◆ **Records for the exercise**
'''

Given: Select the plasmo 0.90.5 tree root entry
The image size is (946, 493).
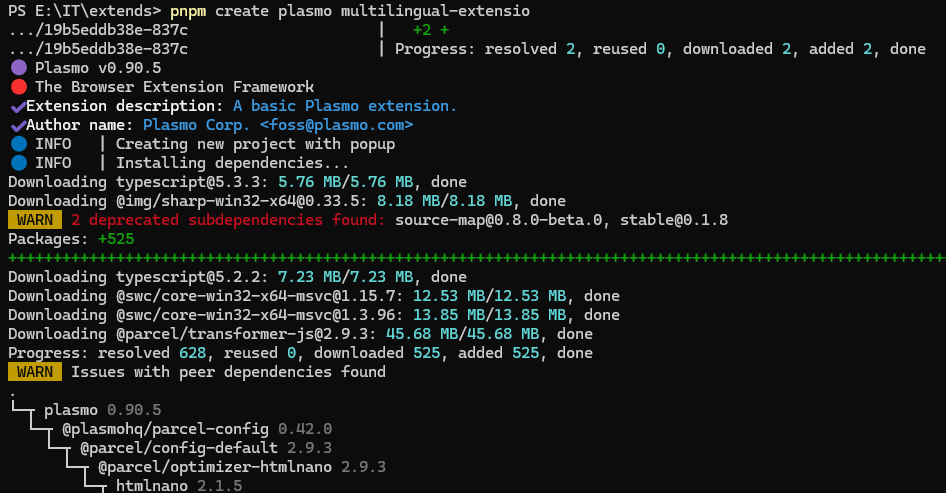Looking at the screenshot, I should (102, 410).
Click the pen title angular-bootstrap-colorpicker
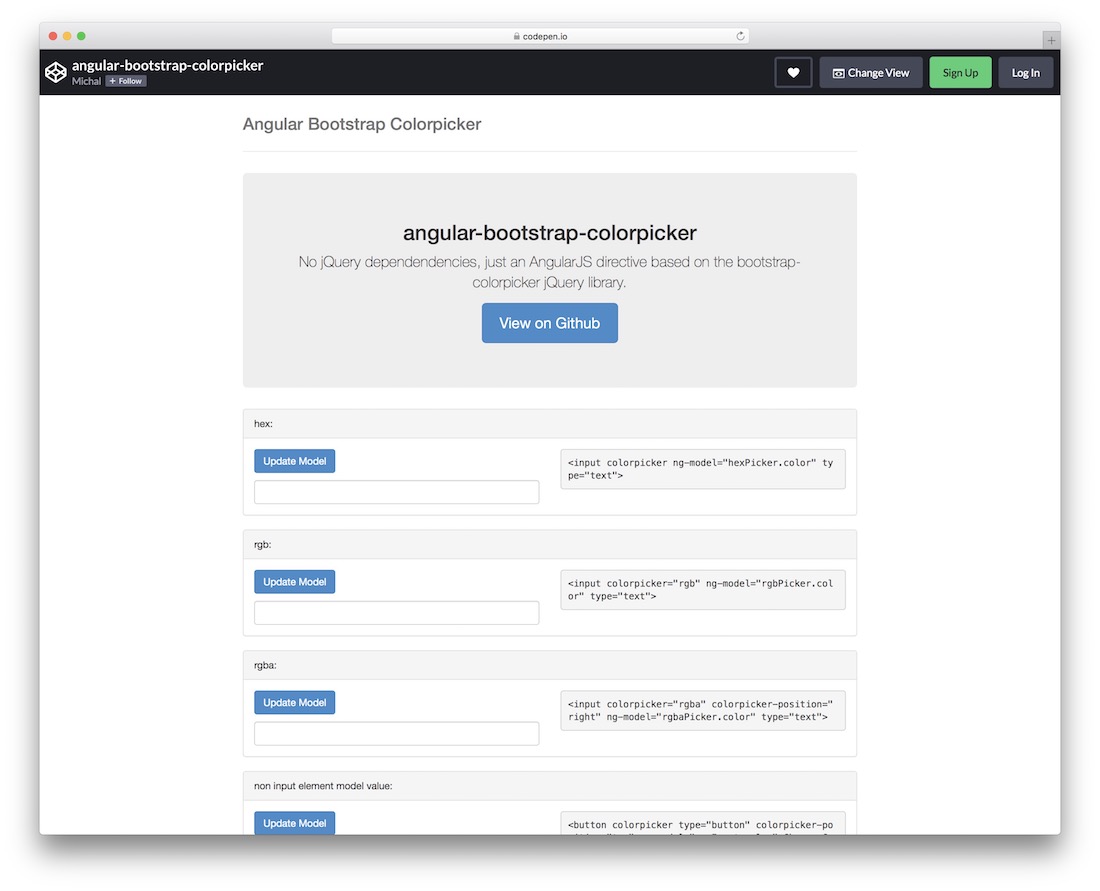 point(167,64)
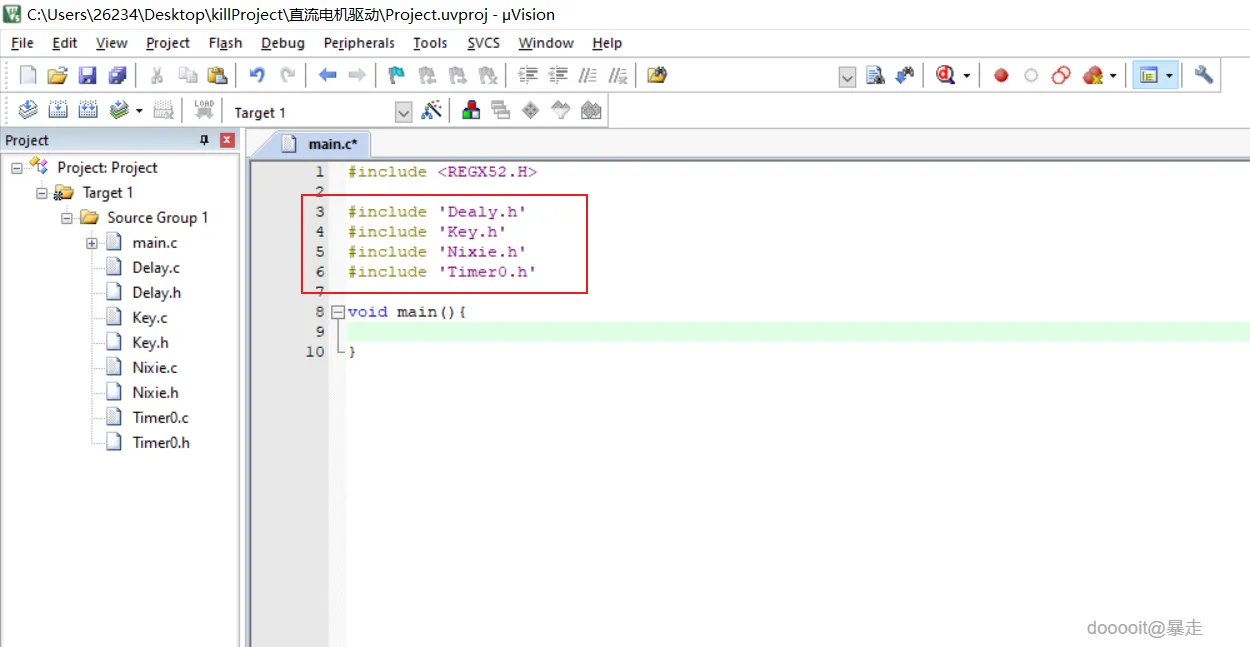This screenshot has height=647, width=1250.
Task: Collapse the Source Group 1 folder
Action: click(67, 218)
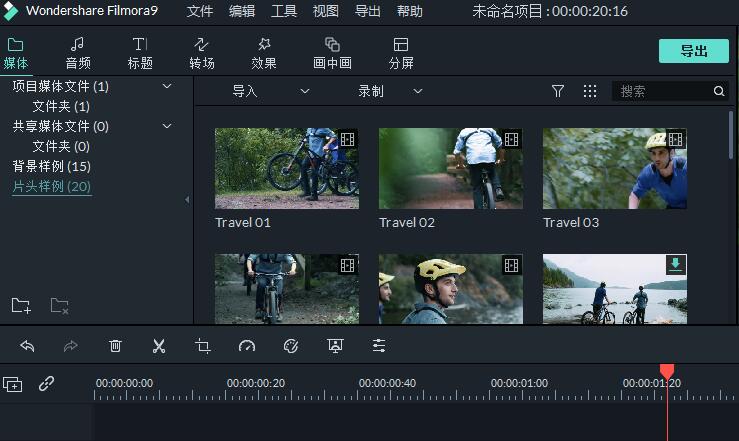This screenshot has height=441, width=739.
Task: Select 背景样例 (15) in the sidebar
Action: coord(51,166)
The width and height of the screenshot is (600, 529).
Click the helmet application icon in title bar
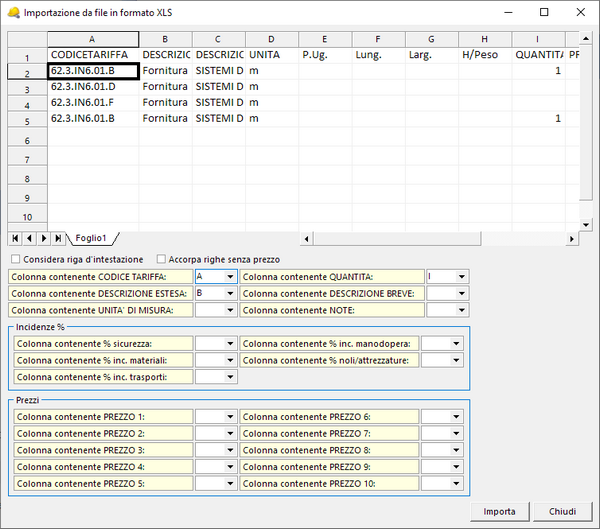click(x=13, y=12)
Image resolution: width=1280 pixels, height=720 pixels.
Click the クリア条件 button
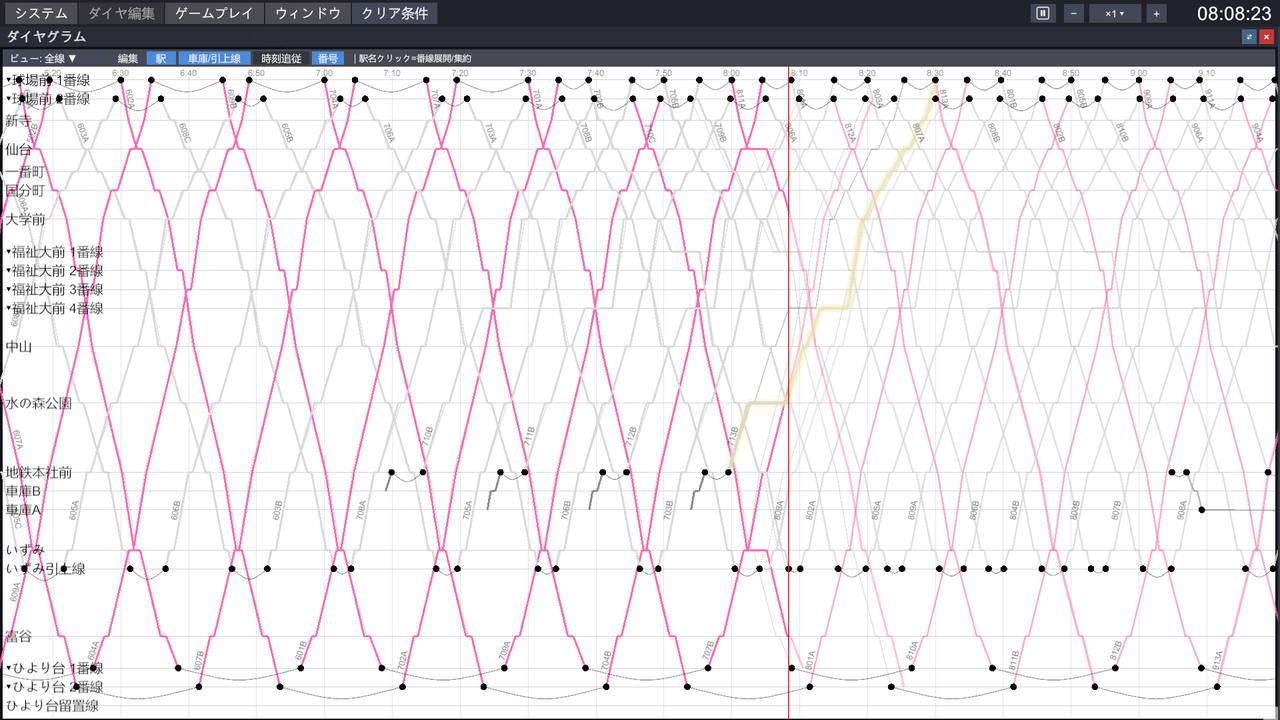pyautogui.click(x=394, y=13)
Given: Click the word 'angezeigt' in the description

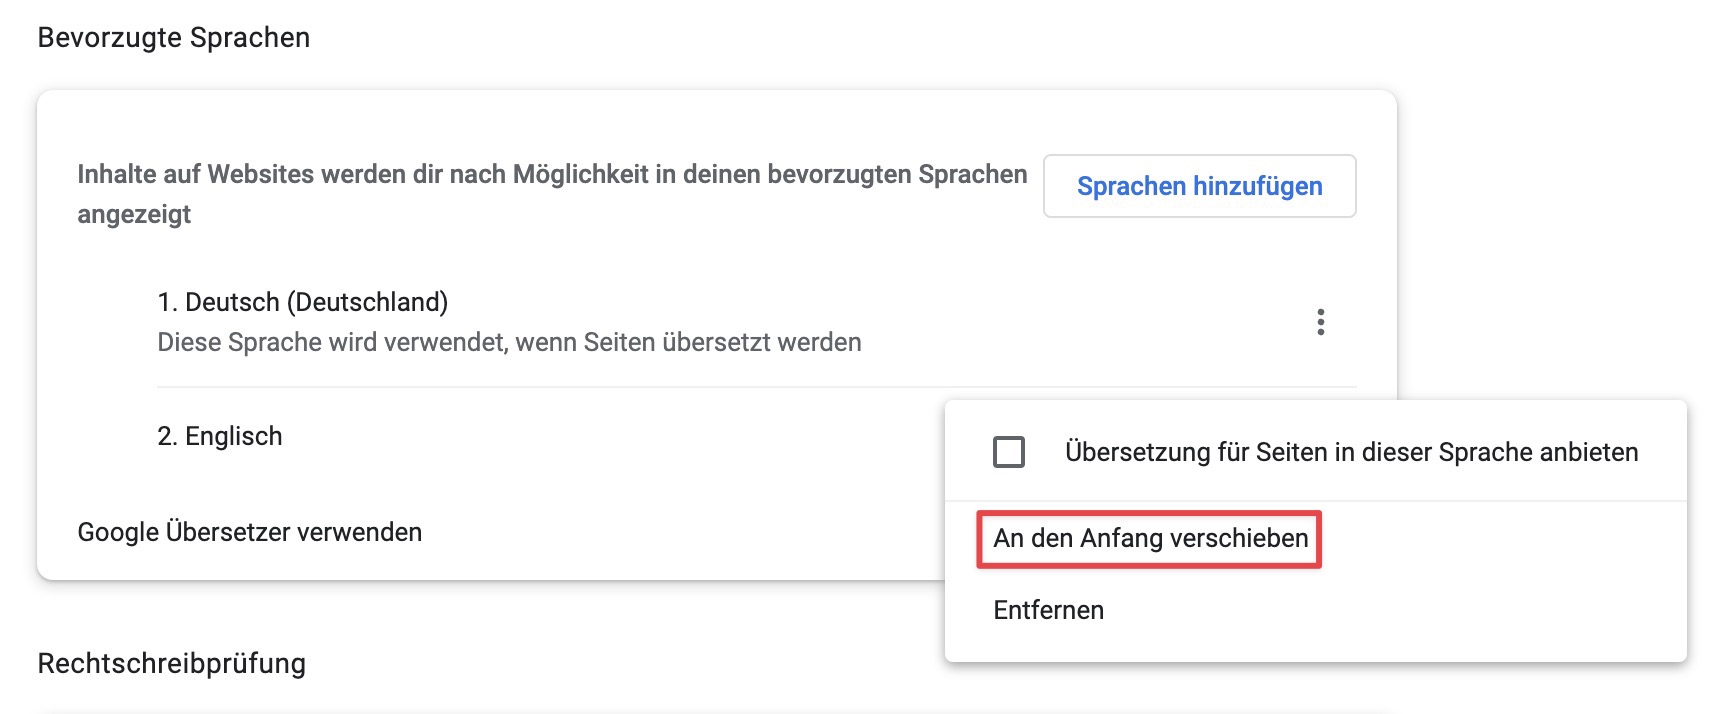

'''

◆ **Problem**
Lines containing the word "Given" are to be counted in the listing; state their number alone.

◆ **Written answer**
2